▶ _WHAT THE TASK REQUIRES_:
For this exercise, print all of the data exactly as given.

*** Opening of GIVEN RECORDS ***

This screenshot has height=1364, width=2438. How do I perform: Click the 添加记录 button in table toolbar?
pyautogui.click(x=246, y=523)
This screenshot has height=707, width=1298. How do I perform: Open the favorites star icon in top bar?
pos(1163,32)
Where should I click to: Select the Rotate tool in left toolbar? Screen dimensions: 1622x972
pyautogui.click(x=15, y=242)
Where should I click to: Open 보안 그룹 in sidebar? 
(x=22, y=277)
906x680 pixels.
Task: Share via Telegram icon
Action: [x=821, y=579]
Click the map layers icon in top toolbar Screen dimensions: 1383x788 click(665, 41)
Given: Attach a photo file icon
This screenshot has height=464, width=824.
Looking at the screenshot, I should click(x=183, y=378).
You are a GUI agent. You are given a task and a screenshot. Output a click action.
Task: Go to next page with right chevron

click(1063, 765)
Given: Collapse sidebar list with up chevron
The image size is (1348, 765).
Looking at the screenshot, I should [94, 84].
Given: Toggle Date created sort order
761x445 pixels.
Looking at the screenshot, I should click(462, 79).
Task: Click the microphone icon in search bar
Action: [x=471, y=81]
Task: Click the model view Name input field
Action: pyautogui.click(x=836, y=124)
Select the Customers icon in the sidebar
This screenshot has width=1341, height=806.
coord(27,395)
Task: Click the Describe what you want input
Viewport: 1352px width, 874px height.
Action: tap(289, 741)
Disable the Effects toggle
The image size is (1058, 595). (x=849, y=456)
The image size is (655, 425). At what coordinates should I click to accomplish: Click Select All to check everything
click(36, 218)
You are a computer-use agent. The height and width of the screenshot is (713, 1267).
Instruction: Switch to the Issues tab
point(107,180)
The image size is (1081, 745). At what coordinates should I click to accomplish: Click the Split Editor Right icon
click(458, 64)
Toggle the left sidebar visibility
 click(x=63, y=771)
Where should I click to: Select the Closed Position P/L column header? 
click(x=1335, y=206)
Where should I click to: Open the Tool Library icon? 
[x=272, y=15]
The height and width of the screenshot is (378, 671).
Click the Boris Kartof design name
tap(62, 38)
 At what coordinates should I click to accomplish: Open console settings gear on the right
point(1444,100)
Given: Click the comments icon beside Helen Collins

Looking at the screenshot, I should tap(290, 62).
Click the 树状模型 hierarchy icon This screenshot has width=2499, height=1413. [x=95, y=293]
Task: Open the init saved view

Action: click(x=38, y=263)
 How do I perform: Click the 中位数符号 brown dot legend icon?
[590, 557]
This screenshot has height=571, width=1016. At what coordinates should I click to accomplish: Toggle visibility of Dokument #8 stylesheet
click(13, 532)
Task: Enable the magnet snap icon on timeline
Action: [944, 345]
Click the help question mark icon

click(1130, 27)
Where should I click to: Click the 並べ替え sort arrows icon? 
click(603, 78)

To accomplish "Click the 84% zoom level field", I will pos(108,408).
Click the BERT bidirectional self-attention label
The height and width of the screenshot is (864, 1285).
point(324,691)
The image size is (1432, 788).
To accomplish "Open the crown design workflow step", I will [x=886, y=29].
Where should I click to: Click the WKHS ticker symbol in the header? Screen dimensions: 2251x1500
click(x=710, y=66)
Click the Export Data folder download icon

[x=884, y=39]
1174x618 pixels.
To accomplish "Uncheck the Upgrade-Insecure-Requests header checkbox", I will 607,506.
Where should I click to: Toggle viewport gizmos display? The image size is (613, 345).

*** Close of GIVEN RECORDS ***

▶ _TASK ANSWER_:
This screenshot has height=1364, width=2438. How do I perform: Click the 添加记录 button in table toolbar?
pyautogui.click(x=246, y=523)
This screenshot has height=707, width=1298. How do I perform: Open the favorites star icon in top bar?
pos(1163,32)
Where should I click to: Select the Rotate tool in left toolbar? Screen dimensions: 1622x972
pyautogui.click(x=15, y=242)
Where should I click to: Open 보안 그룹 in sidebar? 
(x=22, y=277)
906x680 pixels.
Task: Share via Telegram icon
Action: [x=821, y=579]
Click the map layers icon in top toolbar Screen dimensions: 1383x788 click(665, 41)
Given: Attach a photo file icon
This screenshot has height=464, width=824.
Looking at the screenshot, I should click(x=183, y=378).
You are a GUI agent. You are given a task and a screenshot. Output a click action.
Task: Go to next page with right chevron

click(1063, 765)
Given: Collapse sidebar list with up chevron
The image size is (1348, 765).
Looking at the screenshot, I should [94, 84].
Given: Toggle Date created sort order
761x445 pixels.
Looking at the screenshot, I should click(462, 79).
Task: Click the microphone icon in search bar
Action: [x=471, y=81]
Task: Click the model view Name input field
Action: pyautogui.click(x=836, y=124)
Select the Customers icon in the sidebar
This screenshot has width=1341, height=806.
coord(27,395)
Task: Click the Describe what you want input
Viewport: 1352px width, 874px height.
Action: tap(289, 741)
Disable the Effects toggle
The image size is (1058, 595). (x=849, y=456)
The image size is (655, 425). At what coordinates should I click to accomplish: Click Select All to check everything
click(36, 218)
You are a computer-use agent. The height and width of the screenshot is (713, 1267).
Instruction: Switch to the Issues tab
point(107,180)
The image size is (1081, 745). At what coordinates should I click to accomplish: Click the Split Editor Right icon
click(458, 64)
Toggle the left sidebar visibility
 click(x=63, y=771)
Where should I click to: Select the Closed Position P/L column header? 
click(x=1335, y=206)
Where should I click to: Open the Tool Library icon? 
[x=272, y=15]
The height and width of the screenshot is (378, 671).
Click the Boris Kartof design name
tap(62, 38)
 At what coordinates should I click to accomplish: Open console settings gear on the right
point(1444,100)
Given: Click the comments icon beside Helen Collins

Looking at the screenshot, I should tap(290, 62).
Click the 树状模型 hierarchy icon This screenshot has width=2499, height=1413. [x=95, y=293]
Task: Open the init saved view

Action: click(x=38, y=263)
 How do I perform: Click the 中位数符号 brown dot legend icon?
[590, 557]
This screenshot has height=571, width=1016. At what coordinates should I click to accomplish: Toggle visibility of Dokument #8 stylesheet
click(13, 532)
Task: Enable the magnet snap icon on timeline
Action: [944, 345]
Click the help question mark icon

click(1130, 27)
Where should I click to: Click the 並べ替え sort arrows icon? 
click(603, 78)

To accomplish "Click the 84% zoom level field", I will pos(108,408).
Click the BERT bidirectional self-attention label
The height and width of the screenshot is (864, 1285).
point(324,691)
The image size is (1432, 788).
To accomplish "Open the crown design workflow step", I will [x=886, y=29].
Where should I click to: Click the WKHS ticker symbol in the header? Screen dimensions: 2251x1500
click(x=710, y=66)
Click the Export Data folder download icon

[x=884, y=39]
1174x618 pixels.
To accomplish "Uncheck the Upgrade-Insecure-Requests header checkbox", I will 607,506.
Where should I click to: Toggle viewport gizmos display? The image size is (613, 345).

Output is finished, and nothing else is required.